I never realized how complicated thyroid disorders could be until I co-wrote the book, “The Everything Health Guide to Thyroid Disease” with Dr. Theodore Friedman, an endocrinologist and chief of endocrinology, metabolism and molecular medicine at Charles Drew University in Los Angeles. It quickly became apparent that this small bow-tie shaped gland is a power player in the body, one who could inflict a lot of chaos and confusion.
My husband’s cousin for instance, is currently trying to decide what to do about a nodule her doctor recently found.
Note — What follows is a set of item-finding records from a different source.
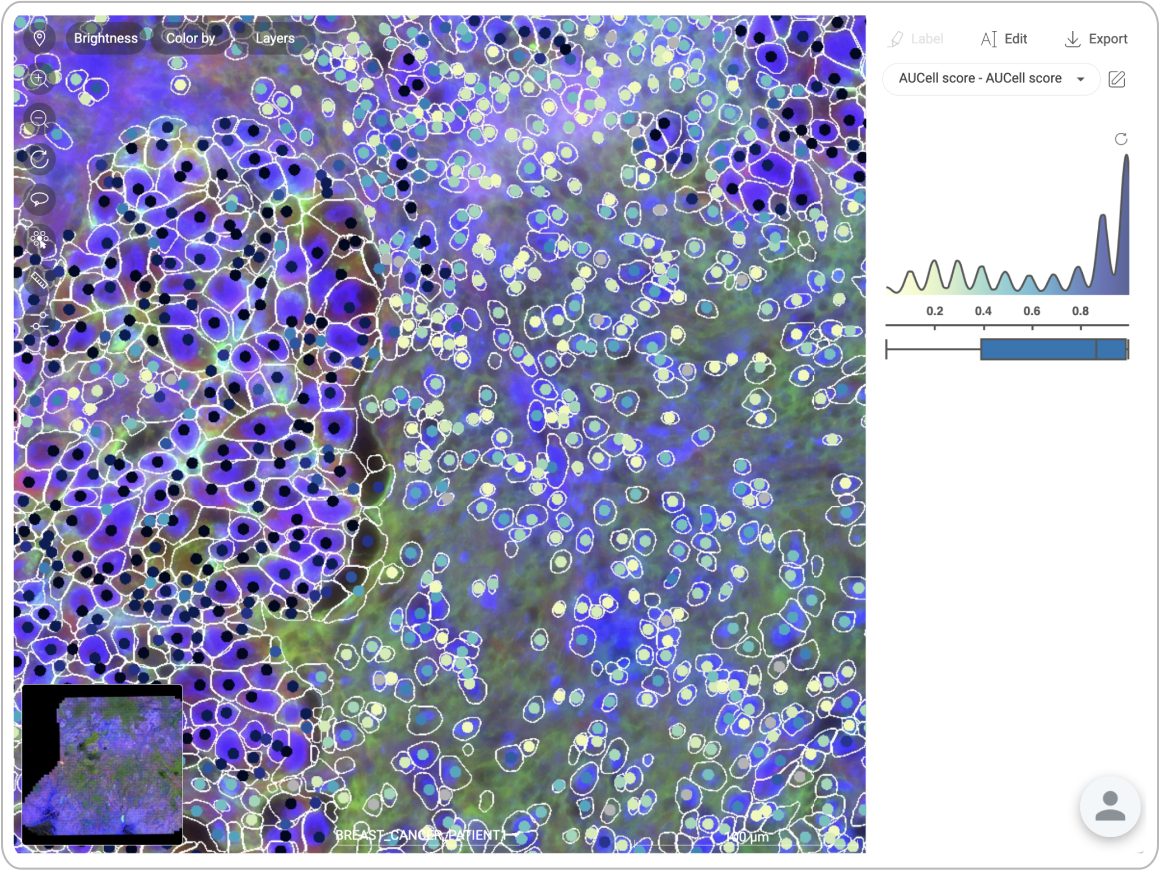Click the tissue overview minimap thumbnail
1159x870 pixels.
(x=102, y=765)
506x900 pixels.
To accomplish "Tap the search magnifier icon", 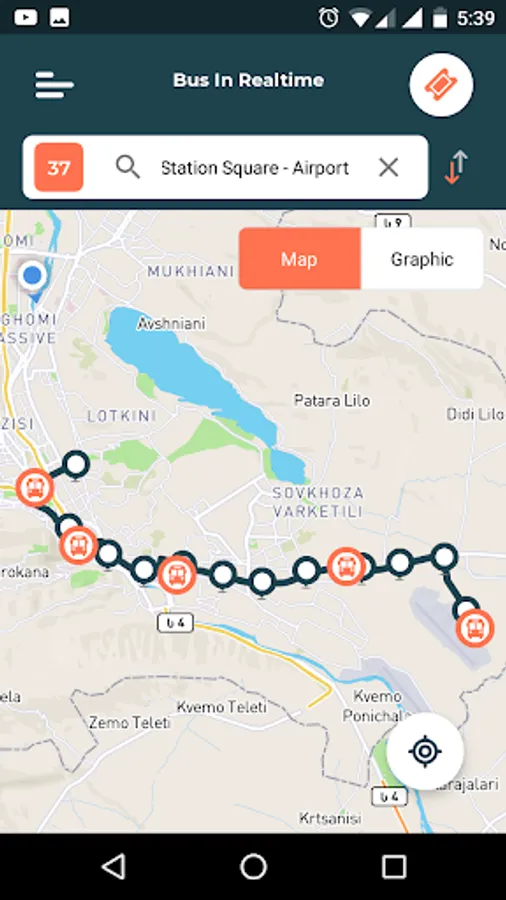I will (128, 168).
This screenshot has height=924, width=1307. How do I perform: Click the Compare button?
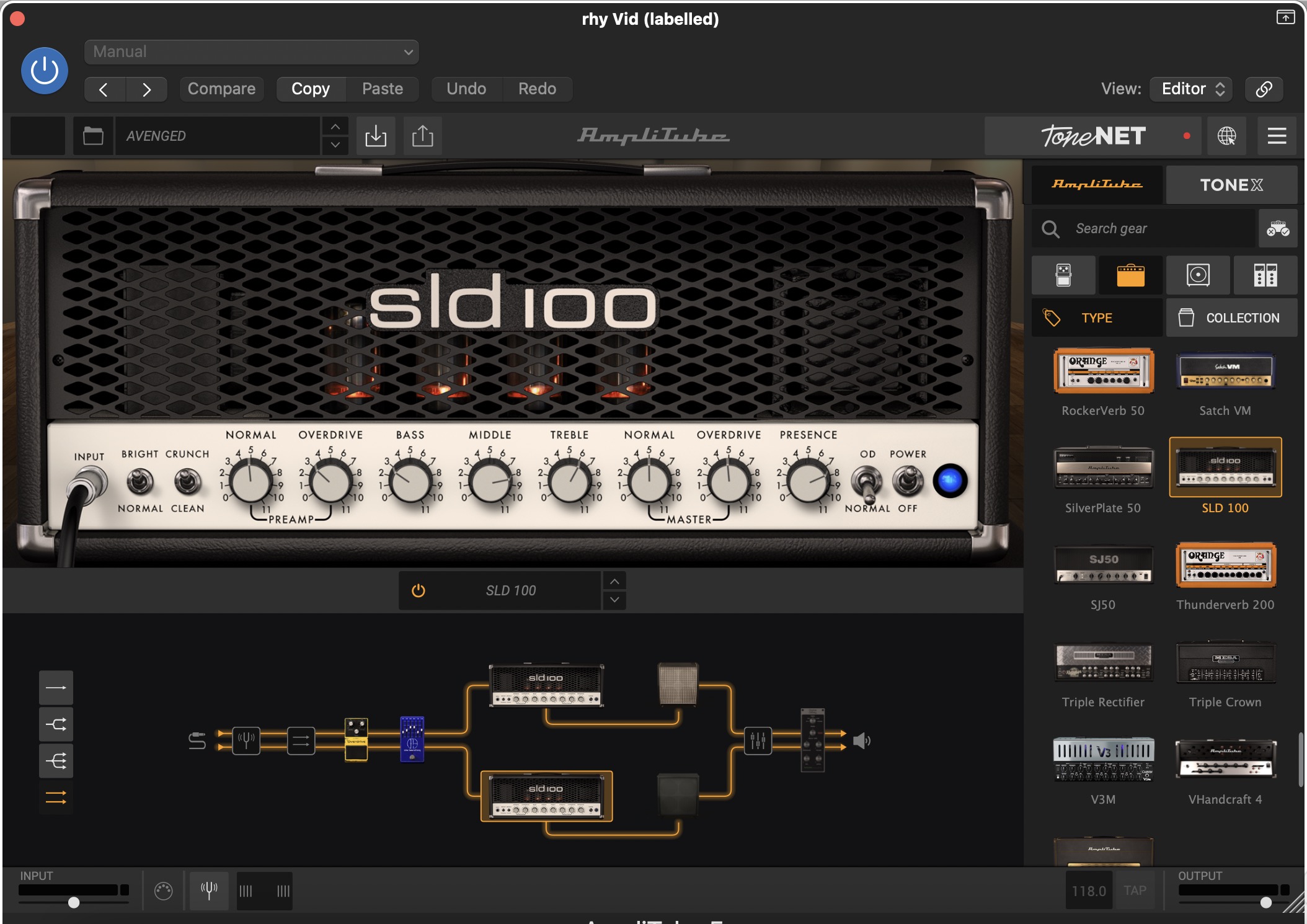(221, 89)
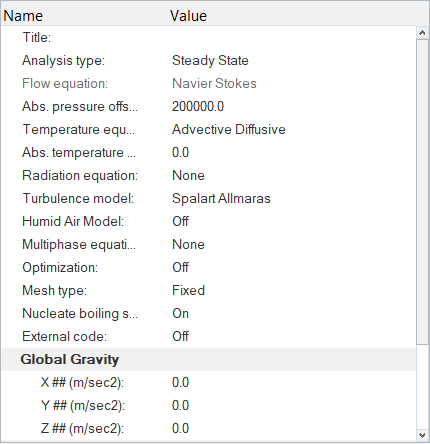Select the Global Gravity section header
This screenshot has width=430, height=444.
click(x=209, y=359)
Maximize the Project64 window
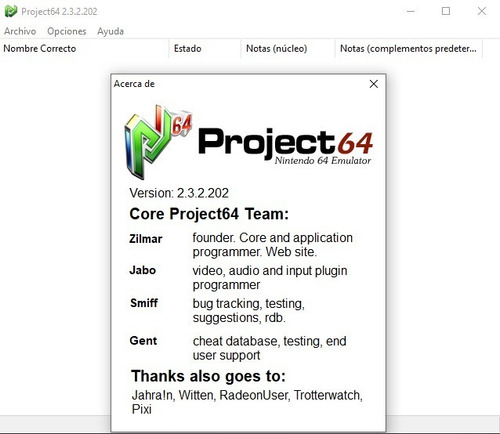The image size is (500, 434). [446, 11]
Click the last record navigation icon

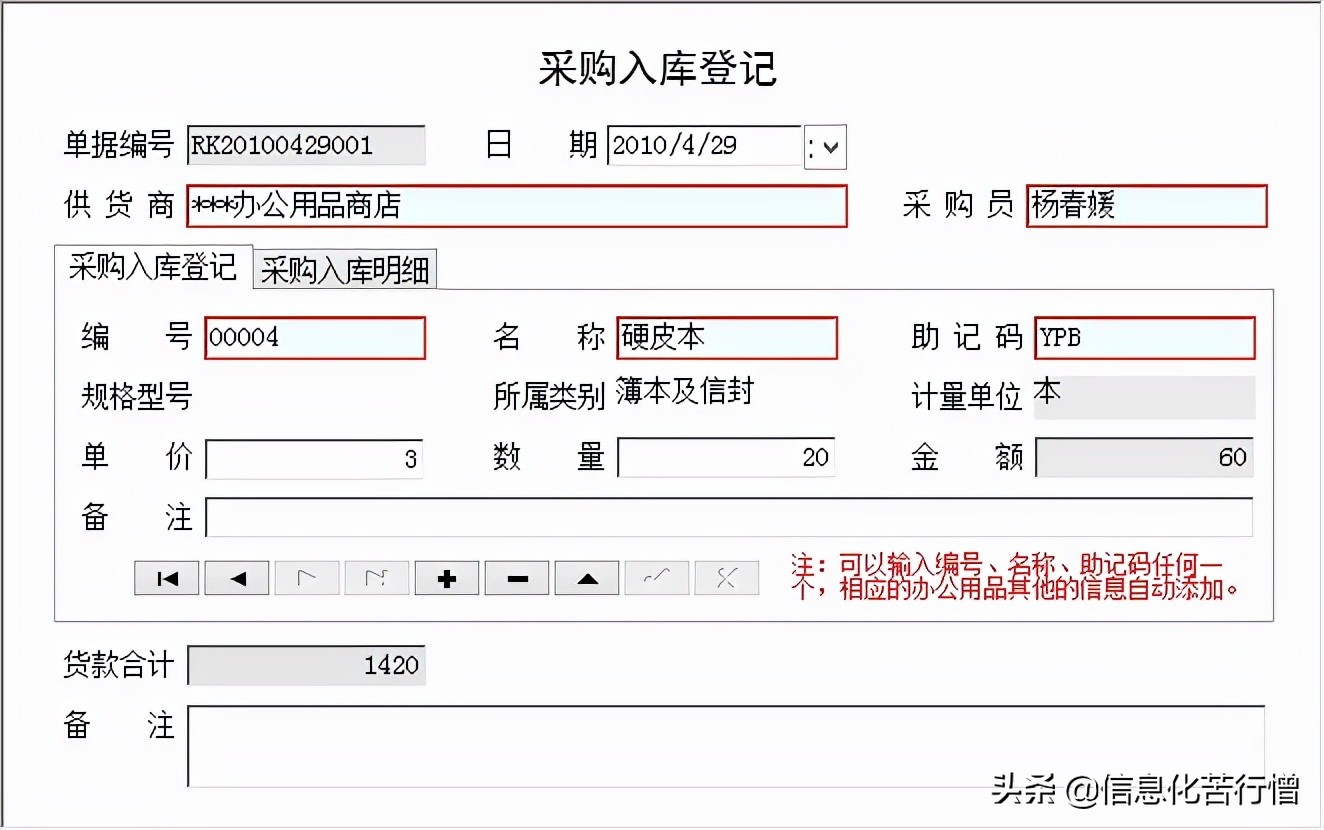coord(376,577)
A fine needle biopsy provided no information, and a scan showed it was “cold,” which meant the nodule wasn’t churning out any thyroid hormone — and that she had a higher risk for thyroid cancer. The only way to know for sure if it’s cancerous is to have surgery and remove the nodule — and her thyroid. She’s nervous about it and hasn’t made a decision.
Not long ago, I finally joined what my friend calls the Synthroid Society and began taking a small dosage of levothyroxine myself. Levothyroxine is the generic version of Synthroid, the best-selling thyroid hormone replacement medication. My TSH had tested slightly high for a few years. (For the uninitiated, TSH is what the pituitary gland produces when your thyroid isn’t making enough thyroid hormone.) It wasn’t terribly dramatic, so I had resisted doing anything about it. But after feeling a little more tired than usual, I decided it was time.
Luckily for me, I got it right the first time. A follow-up blood test six weeks after I started levothyroxine showed my TSH levels were back to normal.
Most people aren’t so lucky. Consider my friend MJ who spent years trying to figure out why she felt so anxious and tired. Doctors eventually determined she was taking too much Levoxyl, and it was making her jumpy and wearing her out. Reducing the dosage helped, but she’s worried how the extra Levoxyl all those years may have affected her bones.
Meanwhile, my friend Cheryl is still trying to figure out why her TSH (thyroid-stimulating hormone) levels are so high when she’s already taking a relatively high dose of Synthroid. Should she take Armour instead? Maybe add some Cytomel? For now, she’s taking selenium and iron along with her levothyroxine and feeling a little bit better.
And then of course, there was my husband’s episode with a thyroid nodule that turned out to harbor cancer cells. He took out one lobe of his thyroid and wound up in the Synthroid Society too.
Truth is, when you have an organ that does as much as the thyroid does, there are many things that can go wrong. It sets your metabolism, regulates your heart rate and respiration, and controls your GI tract. It also affects your mood, your bones and skin. It’s enough to make your head reel.
But maybe you just have brain fog, which is a sign of hypothyroidism.